Liked https://colinwalker.blog/19-05-2018-0614/ by https://colinwalker.blog/Colin%20Walker.png Colin Walkerhttps://colinwalker.blog/Colin%20Walker.png Colin Walker (colinwalker.blog)

Ideas are the seeds we plant; some may fall on stony ground but the lucky few find the fertile soils of curious minds just as our minds become incubators for the seeds of others.

As these ideas grow so we take cuttings and offshoots, replant them and let them develop in new, interesting ways. Sometimes they will seem the same but there will be nuance. They may share language or tread the same ground but there will always be variance, just as different cuttings from the same plant will adapt to conditions in a new environment.
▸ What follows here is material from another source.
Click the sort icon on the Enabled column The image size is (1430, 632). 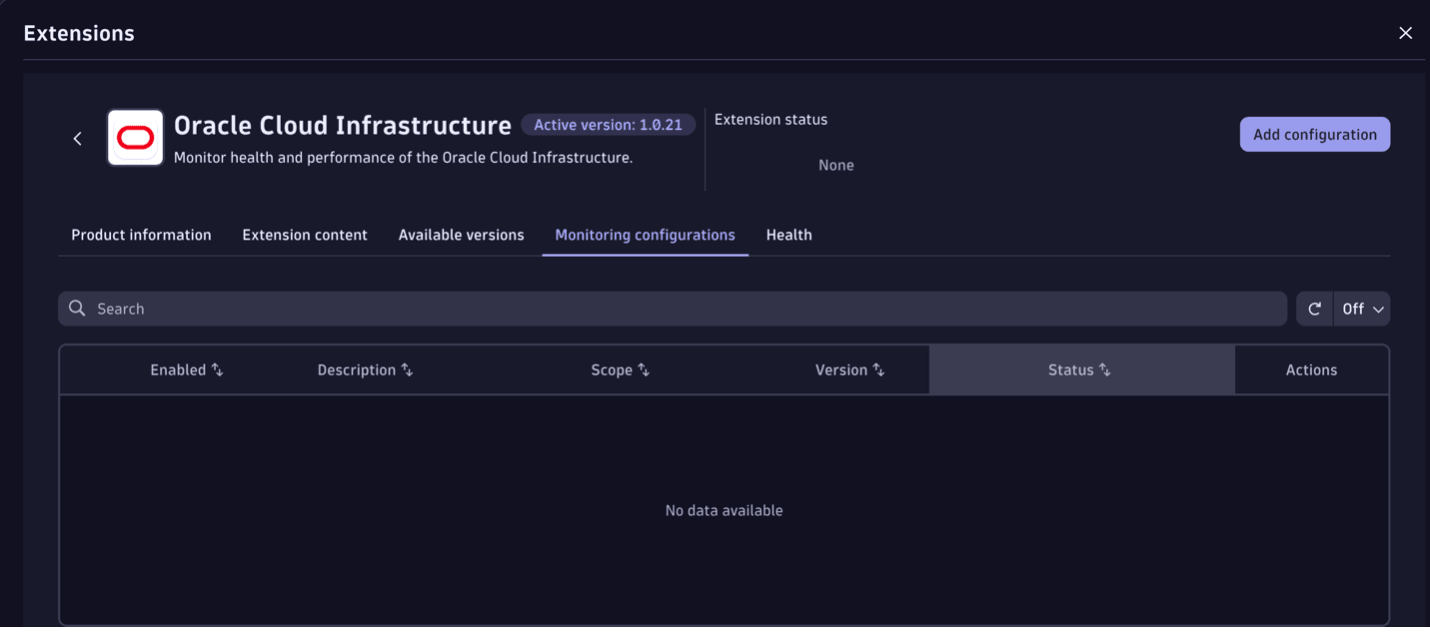(219, 369)
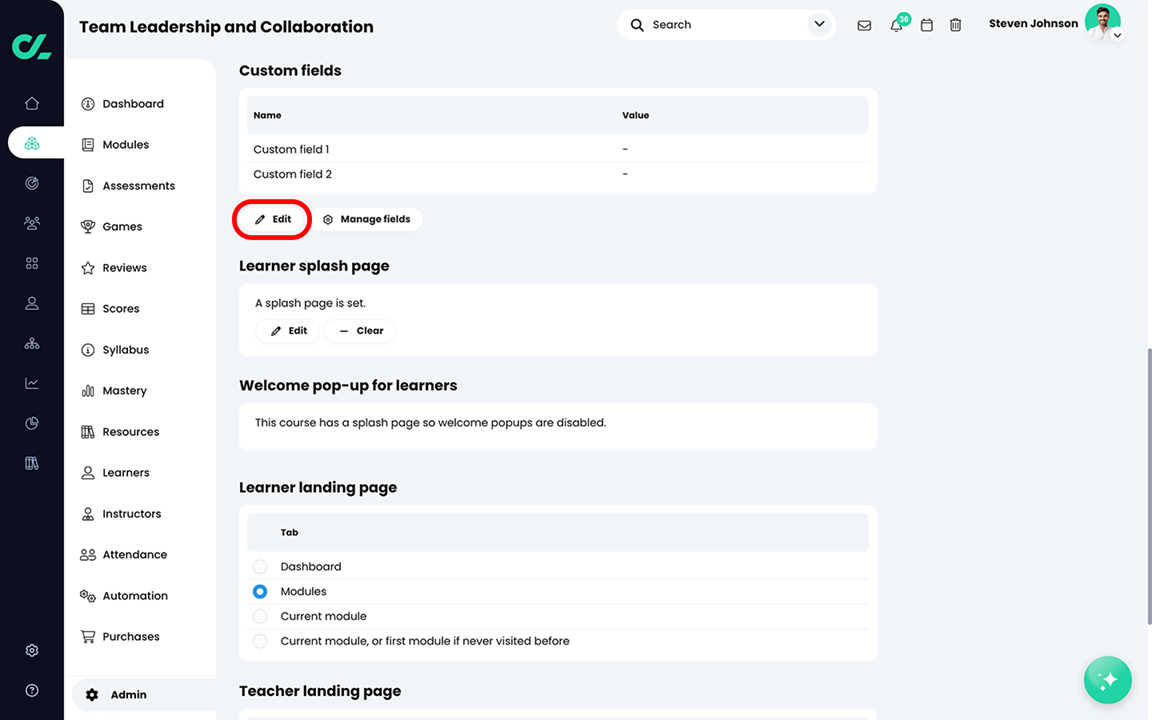Click the trash icon in the top bar
This screenshot has height=720, width=1152.
click(955, 24)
Bookmarked The gardens where ideas grow by Austin Kleon (austinkleon.com)

Many musicians who use recording technology as a compositional tool refer to their studios as gardens. It’s an interesting contrast to Motown, which was conceived as a factory, or Warhol’s studio, which was actually named The Factory.
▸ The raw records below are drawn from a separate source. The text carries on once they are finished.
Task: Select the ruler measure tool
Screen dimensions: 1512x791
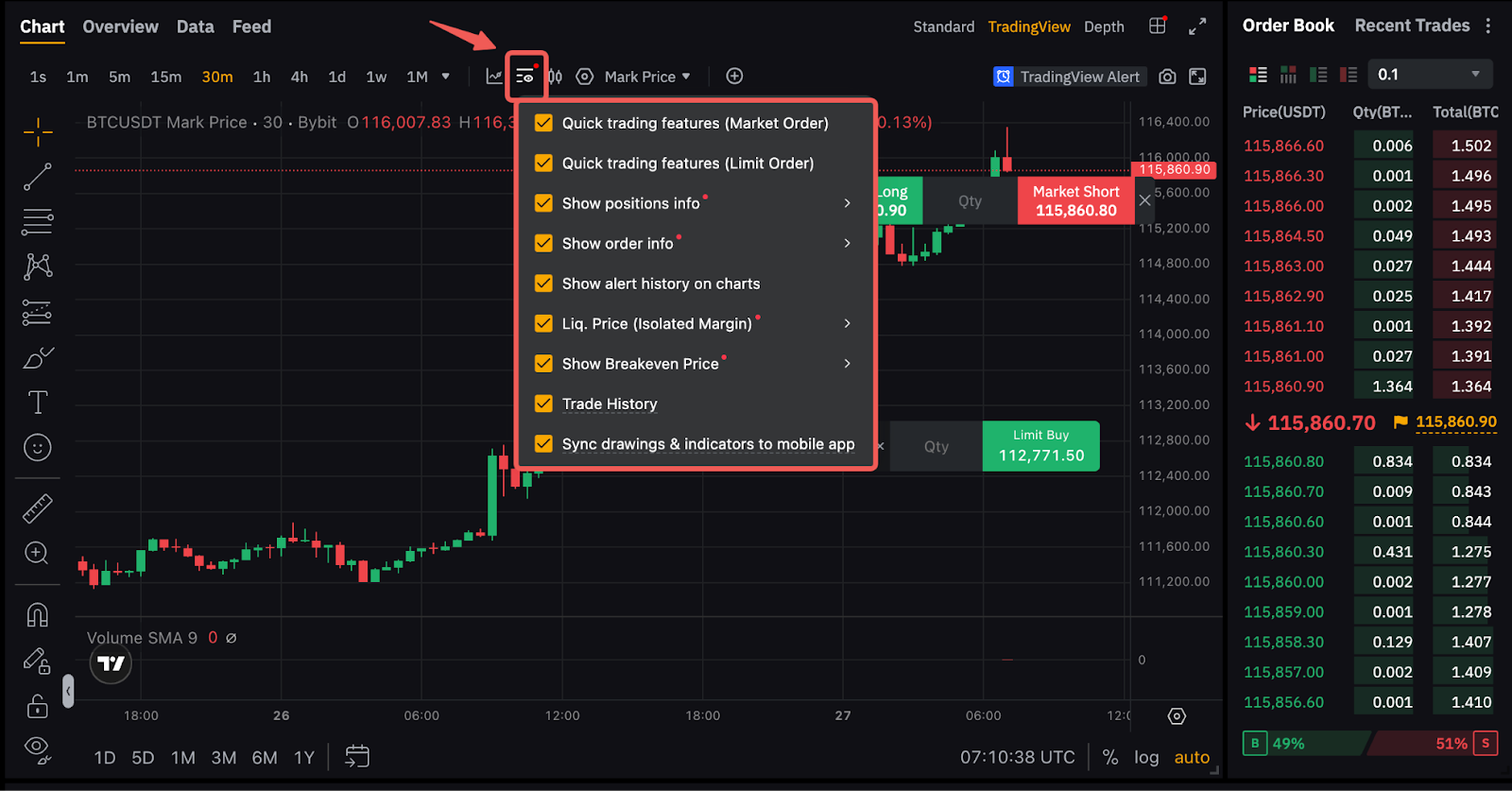Action: (x=38, y=509)
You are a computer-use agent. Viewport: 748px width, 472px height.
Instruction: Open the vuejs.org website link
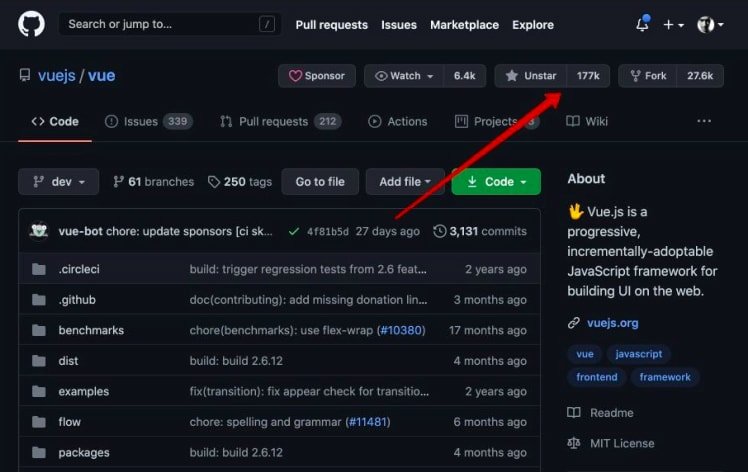click(x=613, y=323)
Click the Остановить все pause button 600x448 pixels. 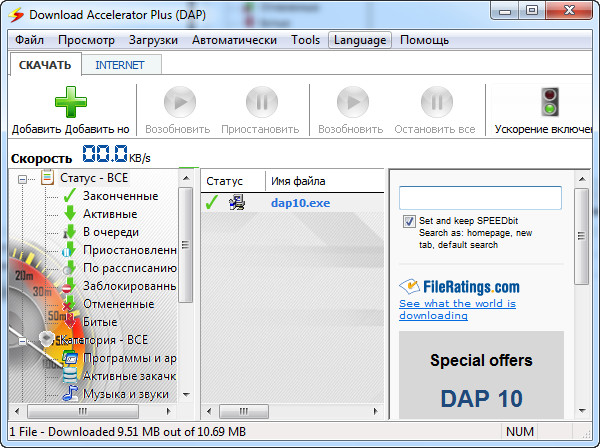click(x=435, y=103)
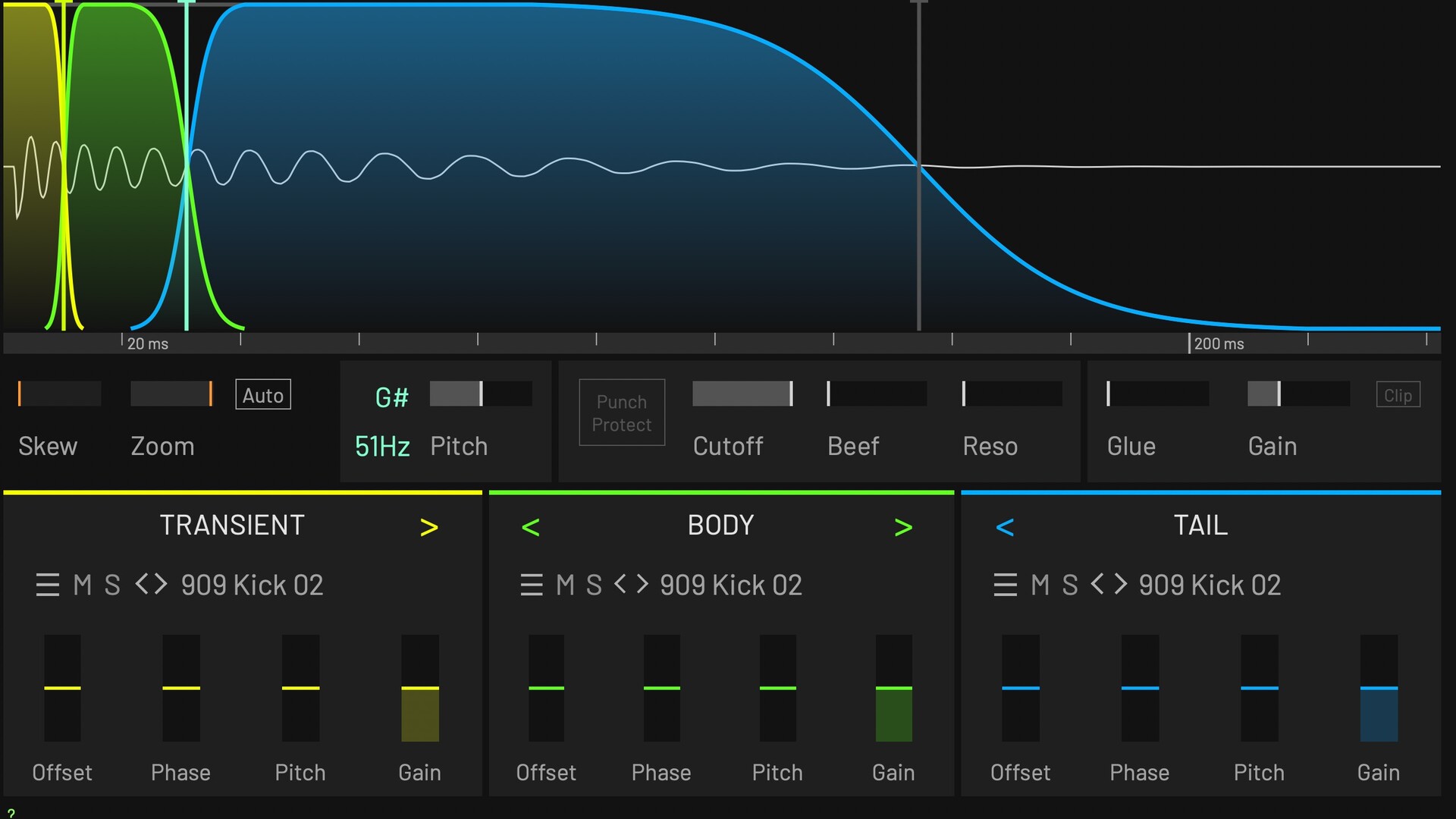Click the yellow arrow right of TRANSIENT

click(x=429, y=527)
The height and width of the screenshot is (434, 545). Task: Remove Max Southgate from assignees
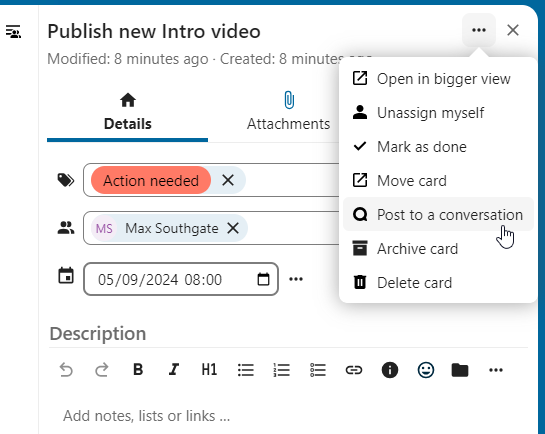(x=233, y=228)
Austin Kleon discusses gardening as a metaphor for creativity, referencing artists such as Prince and Brian Eno. I have written about gardening in regards to learning before and the way in which a garden never stops growing, even if you stop caring for it. Michael Caulfield uses the metaphors of the garden and the stream to discuss the web, with the garden being rhizomatic in nature without a centralised structure, whereas the stream brings everything together. Amy Burvall considers the cycles that exist within the garden, suggesting that there is a time to grow and a time to flower. I am interested in investigating the different sorts of ideas and creativity within the garden. I wonder about the propagation of covering other artists? Is this borrowing second-rate? Where does this fit within the cycle? Or is it a reminder that we need dots to make new dots.